GIVEN REQUEST: Rewrite the material starting with the line that contains "Task: Open 設定 via its label" and going on through the line that contains "Action: (597, 476)", putting "image" in place of "screenshot" and keeping everything else unchanged. Give only those lines, and leave the pictures out of your answer.

EXTRACTED RECORDS:
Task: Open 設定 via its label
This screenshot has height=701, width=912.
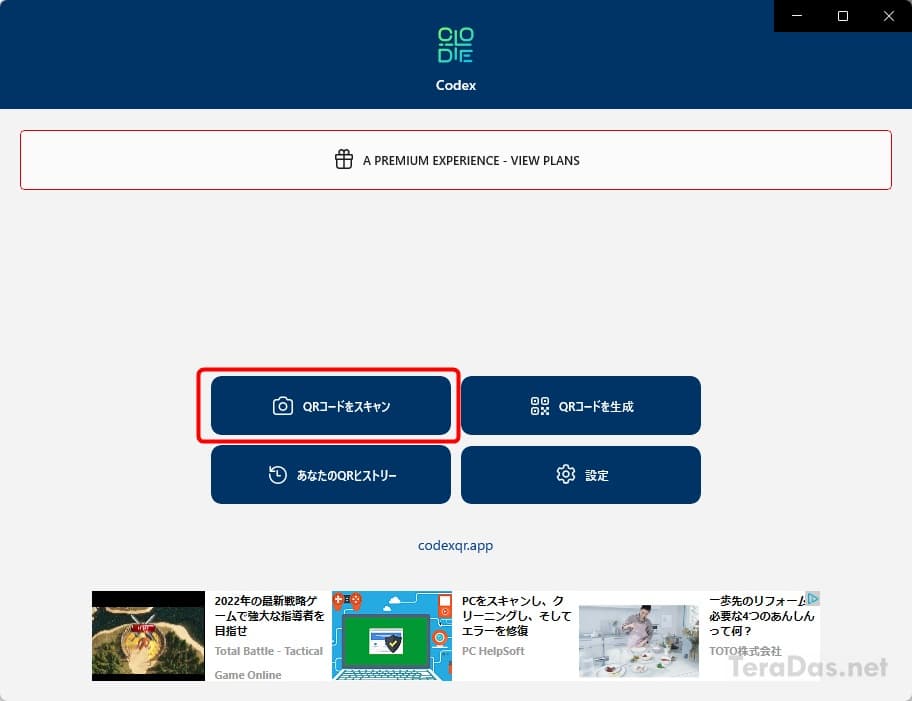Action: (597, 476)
* * *
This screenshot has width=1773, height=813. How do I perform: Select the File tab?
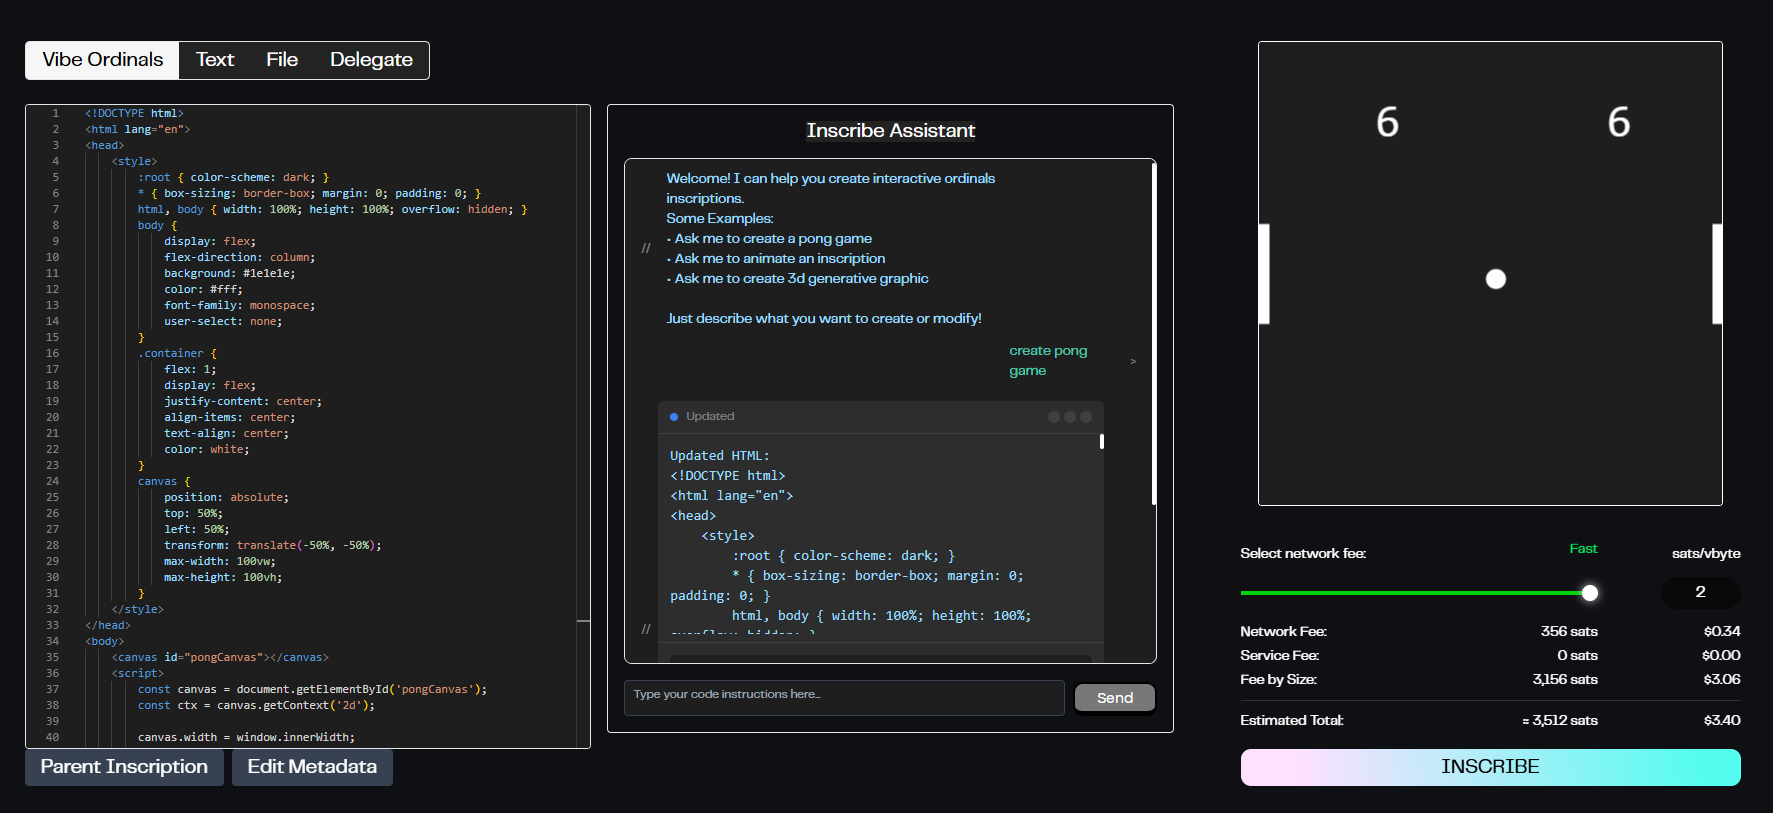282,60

COMPLETE ANSWER:
Task: Open 設定 via its label
This image has height=701, width=912.
Action: (597, 476)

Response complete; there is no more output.